> _What to work on_:
Copy the following items line for line, with nothing changed.

> _Data extract_:
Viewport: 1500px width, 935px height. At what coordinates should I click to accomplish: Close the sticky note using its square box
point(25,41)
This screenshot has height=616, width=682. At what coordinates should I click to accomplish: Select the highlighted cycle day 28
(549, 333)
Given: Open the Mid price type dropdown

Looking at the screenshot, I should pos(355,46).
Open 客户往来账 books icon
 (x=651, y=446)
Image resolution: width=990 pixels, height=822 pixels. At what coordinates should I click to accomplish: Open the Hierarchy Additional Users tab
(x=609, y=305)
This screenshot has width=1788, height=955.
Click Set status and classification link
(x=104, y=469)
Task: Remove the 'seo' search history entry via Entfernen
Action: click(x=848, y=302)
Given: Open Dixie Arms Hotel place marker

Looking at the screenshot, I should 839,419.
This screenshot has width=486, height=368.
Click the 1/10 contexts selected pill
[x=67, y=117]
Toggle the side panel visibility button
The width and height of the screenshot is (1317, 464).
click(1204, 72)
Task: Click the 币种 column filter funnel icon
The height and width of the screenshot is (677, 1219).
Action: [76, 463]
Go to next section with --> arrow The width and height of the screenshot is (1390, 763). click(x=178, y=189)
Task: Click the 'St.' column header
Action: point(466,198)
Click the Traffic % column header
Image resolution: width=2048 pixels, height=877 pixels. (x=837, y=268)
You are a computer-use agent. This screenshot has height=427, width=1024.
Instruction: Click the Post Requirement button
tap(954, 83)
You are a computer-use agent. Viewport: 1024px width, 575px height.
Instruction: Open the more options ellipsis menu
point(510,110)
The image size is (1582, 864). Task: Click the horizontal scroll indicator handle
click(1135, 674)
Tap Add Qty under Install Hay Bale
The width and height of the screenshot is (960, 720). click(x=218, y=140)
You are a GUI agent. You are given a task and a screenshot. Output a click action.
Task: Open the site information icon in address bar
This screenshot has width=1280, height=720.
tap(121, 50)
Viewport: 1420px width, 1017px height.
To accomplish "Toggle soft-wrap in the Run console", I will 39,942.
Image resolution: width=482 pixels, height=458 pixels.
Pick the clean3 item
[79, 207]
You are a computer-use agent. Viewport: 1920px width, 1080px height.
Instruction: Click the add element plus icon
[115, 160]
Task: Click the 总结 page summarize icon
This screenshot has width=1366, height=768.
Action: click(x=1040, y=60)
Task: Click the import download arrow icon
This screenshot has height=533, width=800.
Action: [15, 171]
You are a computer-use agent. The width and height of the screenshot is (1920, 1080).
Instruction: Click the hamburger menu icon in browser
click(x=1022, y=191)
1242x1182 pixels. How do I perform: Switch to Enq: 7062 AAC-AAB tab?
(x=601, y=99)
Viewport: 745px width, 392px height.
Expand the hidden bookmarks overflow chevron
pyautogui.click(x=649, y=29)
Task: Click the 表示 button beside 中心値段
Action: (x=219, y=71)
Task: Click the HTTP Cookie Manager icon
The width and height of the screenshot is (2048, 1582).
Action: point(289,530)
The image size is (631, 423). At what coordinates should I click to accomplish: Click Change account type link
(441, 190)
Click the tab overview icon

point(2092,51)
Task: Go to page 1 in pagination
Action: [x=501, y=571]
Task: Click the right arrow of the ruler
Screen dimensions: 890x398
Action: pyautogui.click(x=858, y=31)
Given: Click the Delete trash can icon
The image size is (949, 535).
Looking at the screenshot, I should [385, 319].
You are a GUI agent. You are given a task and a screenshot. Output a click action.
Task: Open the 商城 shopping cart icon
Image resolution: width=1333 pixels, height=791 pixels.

> _Result of this task_:
Viewport: 1500px width, 935px height. At what coordinates should I click to accomplish: Close the sticky note using its square box
point(25,41)
This screenshot has height=616, width=682. At what coordinates should I click to accomplish: Select the highlighted cycle day 28
(549, 333)
Given: Open the Mid price type dropdown

Looking at the screenshot, I should pos(355,46).
Open 客户往来账 books icon
 (x=651, y=446)
Image resolution: width=990 pixels, height=822 pixels. At what coordinates should I click to accomplish: Open the Hierarchy Additional Users tab
(x=609, y=305)
This screenshot has width=1788, height=955.
Click Set status and classification link
(x=104, y=469)
Task: Remove the 'seo' search history entry via Entfernen
Action: click(x=848, y=302)
Given: Open Dixie Arms Hotel place marker

Looking at the screenshot, I should 839,419.
This screenshot has width=486, height=368.
Click the 1/10 contexts selected pill
[x=67, y=117]
Toggle the side panel visibility button
The width and height of the screenshot is (1317, 464).
click(1204, 72)
Task: Click the 币种 column filter funnel icon
The height and width of the screenshot is (677, 1219).
Action: [76, 463]
Go to next section with --> arrow The width and height of the screenshot is (1390, 763). click(x=178, y=189)
Task: Click the 'St.' column header
Action: point(466,198)
Click the Traffic % column header
Image resolution: width=2048 pixels, height=877 pixels. (x=837, y=268)
You are a computer-use agent. This screenshot has height=427, width=1024.
Instruction: Click the Post Requirement button
tap(954, 83)
You are a computer-use agent. Viewport: 1024px width, 575px height.
Instruction: Open the more options ellipsis menu
point(510,110)
The image size is (1582, 864). Task: Click the horizontal scroll indicator handle
click(1135, 674)
Tap Add Qty under Install Hay Bale
The width and height of the screenshot is (960, 720). click(x=218, y=140)
You are a GUI agent. You are given a task and a screenshot. Output a click action.
Task: Open the site information icon in address bar
This screenshot has width=1280, height=720.
tap(121, 50)
Viewport: 1420px width, 1017px height.
To accomplish "Toggle soft-wrap in the Run console", I will 39,942.
Image resolution: width=482 pixels, height=458 pixels.
Pick the clean3 item
[79, 207]
You are a computer-use agent. Viewport: 1920px width, 1080px height.
Instruction: Click the add element plus icon
[115, 160]
Task: Click the 总结 page summarize icon
This screenshot has width=1366, height=768.
Action: click(x=1040, y=60)
Task: Click the import download arrow icon
This screenshot has height=533, width=800.
Action: [15, 171]
You are a computer-use agent. The width and height of the screenshot is (1920, 1080).
Instruction: Click the hamburger menu icon in browser
click(x=1022, y=191)
1242x1182 pixels. How do I perform: Switch to Enq: 7062 AAC-AAB tab?
(x=601, y=99)
Viewport: 745px width, 392px height.
Expand the hidden bookmarks overflow chevron
pyautogui.click(x=649, y=29)
Task: Click the 表示 button beside 中心値段
Action: (x=219, y=71)
Task: Click the HTTP Cookie Manager icon
The width and height of the screenshot is (2048, 1582).
Action: point(289,530)
The image size is (631, 423). At what coordinates should I click to accomplish: Click Change account type link
(441, 190)
Click the tab overview icon

point(2092,51)
Task: Go to page 1 in pagination
Action: [x=501, y=571]
Task: Click the right arrow of the ruler
Screen dimensions: 890x398
Action: pyautogui.click(x=858, y=31)
Given: Click the Delete trash can icon
The image size is (949, 535).
Looking at the screenshot, I should [385, 319].
You are a GUI agent. You are given a task and a screenshot. Output a click action.
Task: Open the 商城 shopping cart icon
Image resolution: width=1333 pixels, height=791 pixels.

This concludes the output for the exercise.